3. How Apache Kafka Works
a. Data Flow in Kafka
Kafka moves data from producer to broker, where it is written into a partition log, and then later a consumer reads that same data from the partition. The broker acts as a durable middle layer the whole time. That gap between writing and reading is one of Kafka’s most useful ideas.
Because messages stay in Kafka for a retention period, consumers can be slow or even offline without losing data. They only fall behind temporarily. In the bookstore example, shipping and analytics can read the same order event later, each at its own pace.
b. Message Publishing Process
Publishing a message starts when the producer serializes the data into bytes and chooses a partition. It then sends the message to the broker responsible for that partition and waits for acknowledgment, depending on the durability settings. The broker writes the record to its local log and may also wait for replicas before confirming success.
That process is what gives Kafka its reliability. For example, a bookstore order should not be treated as complete until the broker has safely accepted it.

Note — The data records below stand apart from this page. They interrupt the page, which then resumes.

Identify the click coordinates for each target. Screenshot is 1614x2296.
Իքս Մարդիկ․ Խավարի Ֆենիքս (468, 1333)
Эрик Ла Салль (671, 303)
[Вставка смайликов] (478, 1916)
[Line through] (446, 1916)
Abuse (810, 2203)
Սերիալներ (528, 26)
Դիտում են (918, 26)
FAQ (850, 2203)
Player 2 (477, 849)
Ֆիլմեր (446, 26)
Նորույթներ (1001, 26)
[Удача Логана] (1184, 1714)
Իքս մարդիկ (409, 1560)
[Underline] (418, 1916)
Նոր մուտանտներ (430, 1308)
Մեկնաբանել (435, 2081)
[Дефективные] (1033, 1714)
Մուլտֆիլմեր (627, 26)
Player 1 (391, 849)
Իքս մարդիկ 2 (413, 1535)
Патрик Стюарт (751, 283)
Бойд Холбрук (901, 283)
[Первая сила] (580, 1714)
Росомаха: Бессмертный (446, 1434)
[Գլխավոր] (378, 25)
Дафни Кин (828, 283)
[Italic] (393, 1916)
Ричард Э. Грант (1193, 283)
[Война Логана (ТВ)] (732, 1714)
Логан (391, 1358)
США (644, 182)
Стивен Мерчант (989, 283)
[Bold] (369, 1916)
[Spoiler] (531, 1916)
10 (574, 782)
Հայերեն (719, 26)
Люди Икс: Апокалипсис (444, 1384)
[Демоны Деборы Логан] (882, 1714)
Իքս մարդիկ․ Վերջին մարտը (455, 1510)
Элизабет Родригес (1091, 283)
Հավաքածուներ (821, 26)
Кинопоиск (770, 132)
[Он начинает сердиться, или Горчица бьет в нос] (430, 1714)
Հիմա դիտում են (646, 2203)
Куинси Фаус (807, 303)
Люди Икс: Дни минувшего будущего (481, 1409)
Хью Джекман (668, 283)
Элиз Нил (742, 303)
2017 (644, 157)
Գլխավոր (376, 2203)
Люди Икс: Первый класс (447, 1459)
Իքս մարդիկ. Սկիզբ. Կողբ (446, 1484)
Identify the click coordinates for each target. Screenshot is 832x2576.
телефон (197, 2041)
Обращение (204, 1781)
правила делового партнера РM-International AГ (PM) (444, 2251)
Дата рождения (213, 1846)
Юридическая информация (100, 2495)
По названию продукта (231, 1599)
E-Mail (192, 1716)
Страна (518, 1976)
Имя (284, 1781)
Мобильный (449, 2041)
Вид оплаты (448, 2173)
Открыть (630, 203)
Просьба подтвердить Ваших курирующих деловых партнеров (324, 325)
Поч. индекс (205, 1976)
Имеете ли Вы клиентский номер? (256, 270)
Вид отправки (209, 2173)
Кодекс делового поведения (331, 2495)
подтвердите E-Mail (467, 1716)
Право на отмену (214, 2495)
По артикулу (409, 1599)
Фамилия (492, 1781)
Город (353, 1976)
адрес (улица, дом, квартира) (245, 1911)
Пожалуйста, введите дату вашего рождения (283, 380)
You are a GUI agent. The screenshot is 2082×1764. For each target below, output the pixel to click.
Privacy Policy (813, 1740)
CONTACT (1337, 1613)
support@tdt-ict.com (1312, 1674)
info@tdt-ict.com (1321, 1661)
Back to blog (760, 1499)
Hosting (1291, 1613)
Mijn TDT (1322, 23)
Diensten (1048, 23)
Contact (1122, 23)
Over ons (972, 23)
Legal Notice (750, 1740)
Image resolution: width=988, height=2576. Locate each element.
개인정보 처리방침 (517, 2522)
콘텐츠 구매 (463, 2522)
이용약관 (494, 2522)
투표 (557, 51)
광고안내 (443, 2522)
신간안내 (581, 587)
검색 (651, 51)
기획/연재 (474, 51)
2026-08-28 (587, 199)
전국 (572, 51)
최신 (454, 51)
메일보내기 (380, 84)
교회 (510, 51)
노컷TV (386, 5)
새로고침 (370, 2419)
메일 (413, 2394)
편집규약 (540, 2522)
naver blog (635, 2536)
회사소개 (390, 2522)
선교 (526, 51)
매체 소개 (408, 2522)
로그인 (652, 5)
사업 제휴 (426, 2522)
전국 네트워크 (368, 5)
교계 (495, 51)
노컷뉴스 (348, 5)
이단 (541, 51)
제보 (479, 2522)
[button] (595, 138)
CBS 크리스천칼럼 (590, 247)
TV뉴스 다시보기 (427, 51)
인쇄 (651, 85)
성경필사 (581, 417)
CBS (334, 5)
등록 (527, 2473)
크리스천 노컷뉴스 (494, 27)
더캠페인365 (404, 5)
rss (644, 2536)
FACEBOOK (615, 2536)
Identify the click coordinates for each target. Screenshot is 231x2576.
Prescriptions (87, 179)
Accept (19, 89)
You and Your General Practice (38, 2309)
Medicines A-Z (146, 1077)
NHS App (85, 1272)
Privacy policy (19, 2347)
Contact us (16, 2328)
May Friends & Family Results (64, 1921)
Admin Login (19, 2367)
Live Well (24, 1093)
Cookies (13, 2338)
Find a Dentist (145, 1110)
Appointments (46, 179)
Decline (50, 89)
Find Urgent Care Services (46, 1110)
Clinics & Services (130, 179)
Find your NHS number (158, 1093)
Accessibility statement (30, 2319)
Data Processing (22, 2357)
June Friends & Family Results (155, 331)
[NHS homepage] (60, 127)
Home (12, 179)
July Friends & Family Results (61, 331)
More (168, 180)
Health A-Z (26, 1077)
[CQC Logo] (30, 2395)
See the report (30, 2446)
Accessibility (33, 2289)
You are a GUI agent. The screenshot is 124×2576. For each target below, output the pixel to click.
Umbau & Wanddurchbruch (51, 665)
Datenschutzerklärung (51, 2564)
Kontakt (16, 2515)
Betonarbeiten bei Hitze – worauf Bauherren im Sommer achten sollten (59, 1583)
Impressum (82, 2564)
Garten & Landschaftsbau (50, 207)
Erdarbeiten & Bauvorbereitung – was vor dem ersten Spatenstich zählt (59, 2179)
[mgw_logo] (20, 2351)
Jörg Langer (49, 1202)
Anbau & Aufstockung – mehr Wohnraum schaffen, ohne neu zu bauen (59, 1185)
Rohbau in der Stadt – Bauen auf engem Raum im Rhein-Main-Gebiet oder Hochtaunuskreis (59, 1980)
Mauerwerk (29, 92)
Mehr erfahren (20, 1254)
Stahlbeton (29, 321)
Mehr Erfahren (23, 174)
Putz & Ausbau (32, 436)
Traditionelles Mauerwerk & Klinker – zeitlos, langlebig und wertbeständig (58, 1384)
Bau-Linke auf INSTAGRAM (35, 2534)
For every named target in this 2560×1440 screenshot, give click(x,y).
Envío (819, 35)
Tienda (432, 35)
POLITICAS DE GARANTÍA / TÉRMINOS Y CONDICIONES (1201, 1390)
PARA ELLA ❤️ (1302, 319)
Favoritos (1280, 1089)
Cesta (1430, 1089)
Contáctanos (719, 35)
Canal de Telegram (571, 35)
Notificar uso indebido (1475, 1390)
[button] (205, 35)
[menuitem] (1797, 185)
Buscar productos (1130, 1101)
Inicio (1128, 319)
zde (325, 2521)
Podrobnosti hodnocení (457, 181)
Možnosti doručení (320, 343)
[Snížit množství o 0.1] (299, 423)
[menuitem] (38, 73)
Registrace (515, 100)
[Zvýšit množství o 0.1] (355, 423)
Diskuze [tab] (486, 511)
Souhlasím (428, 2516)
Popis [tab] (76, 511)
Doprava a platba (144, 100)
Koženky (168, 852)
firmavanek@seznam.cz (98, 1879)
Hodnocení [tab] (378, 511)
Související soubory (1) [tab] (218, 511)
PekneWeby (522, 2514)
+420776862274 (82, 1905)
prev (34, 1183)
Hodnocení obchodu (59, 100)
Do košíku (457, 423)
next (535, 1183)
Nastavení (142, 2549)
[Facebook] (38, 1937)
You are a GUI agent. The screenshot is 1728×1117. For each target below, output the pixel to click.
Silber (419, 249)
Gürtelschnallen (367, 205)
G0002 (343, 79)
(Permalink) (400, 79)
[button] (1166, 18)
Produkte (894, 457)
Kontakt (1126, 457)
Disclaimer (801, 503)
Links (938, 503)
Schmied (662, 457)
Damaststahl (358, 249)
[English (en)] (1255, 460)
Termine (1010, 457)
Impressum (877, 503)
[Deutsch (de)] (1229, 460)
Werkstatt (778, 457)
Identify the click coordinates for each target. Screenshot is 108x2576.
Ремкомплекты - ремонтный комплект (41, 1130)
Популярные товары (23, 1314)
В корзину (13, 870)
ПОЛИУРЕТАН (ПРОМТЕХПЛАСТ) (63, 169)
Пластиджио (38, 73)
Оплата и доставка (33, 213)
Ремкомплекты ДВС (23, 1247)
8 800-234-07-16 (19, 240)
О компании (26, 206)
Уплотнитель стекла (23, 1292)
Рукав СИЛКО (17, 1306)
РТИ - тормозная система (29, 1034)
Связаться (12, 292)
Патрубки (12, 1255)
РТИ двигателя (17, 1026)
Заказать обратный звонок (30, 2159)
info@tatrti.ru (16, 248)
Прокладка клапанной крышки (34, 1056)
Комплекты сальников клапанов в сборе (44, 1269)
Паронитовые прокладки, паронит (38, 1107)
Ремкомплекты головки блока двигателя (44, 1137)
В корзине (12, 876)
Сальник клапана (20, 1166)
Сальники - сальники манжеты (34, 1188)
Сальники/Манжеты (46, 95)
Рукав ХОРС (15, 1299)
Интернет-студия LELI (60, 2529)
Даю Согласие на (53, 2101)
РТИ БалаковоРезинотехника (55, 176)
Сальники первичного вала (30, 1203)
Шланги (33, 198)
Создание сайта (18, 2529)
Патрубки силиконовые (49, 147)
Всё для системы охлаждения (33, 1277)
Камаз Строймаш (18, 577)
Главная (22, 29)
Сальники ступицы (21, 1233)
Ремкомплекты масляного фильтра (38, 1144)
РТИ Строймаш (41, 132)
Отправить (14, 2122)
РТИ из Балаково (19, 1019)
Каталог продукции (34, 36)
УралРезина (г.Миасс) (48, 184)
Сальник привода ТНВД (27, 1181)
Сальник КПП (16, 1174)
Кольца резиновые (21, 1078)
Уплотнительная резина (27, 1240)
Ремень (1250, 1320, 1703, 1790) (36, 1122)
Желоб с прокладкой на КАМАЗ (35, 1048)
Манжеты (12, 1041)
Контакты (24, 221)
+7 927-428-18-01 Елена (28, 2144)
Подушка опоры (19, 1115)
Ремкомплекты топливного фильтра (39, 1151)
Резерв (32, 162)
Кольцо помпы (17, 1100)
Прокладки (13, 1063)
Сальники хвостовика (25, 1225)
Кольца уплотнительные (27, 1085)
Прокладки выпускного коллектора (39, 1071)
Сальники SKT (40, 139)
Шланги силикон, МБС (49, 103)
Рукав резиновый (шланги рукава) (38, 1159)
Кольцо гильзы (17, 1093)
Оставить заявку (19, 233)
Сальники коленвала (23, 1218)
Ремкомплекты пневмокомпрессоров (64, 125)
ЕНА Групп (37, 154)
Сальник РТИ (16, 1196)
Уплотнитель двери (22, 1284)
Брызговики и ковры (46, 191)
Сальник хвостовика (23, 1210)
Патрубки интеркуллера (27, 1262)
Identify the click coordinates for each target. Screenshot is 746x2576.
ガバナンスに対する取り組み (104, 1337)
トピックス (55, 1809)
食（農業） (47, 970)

If a broker fails right after the write, replication helps keep the record from disappearing.
c. Message Consumption Process
Kafka consumers pull data instead of having it pushed to them. They poll for records, process the batch they receive, and then commit their offset after the work is done. That gives each consumer control over its own speed.
If a consumer crashes, it can restart from the last committed offset instead of starting over. That makes Kafka much more resilient to restarts, deployments, and network issues. It also makes it easy to add more consumers later without changing the producer side.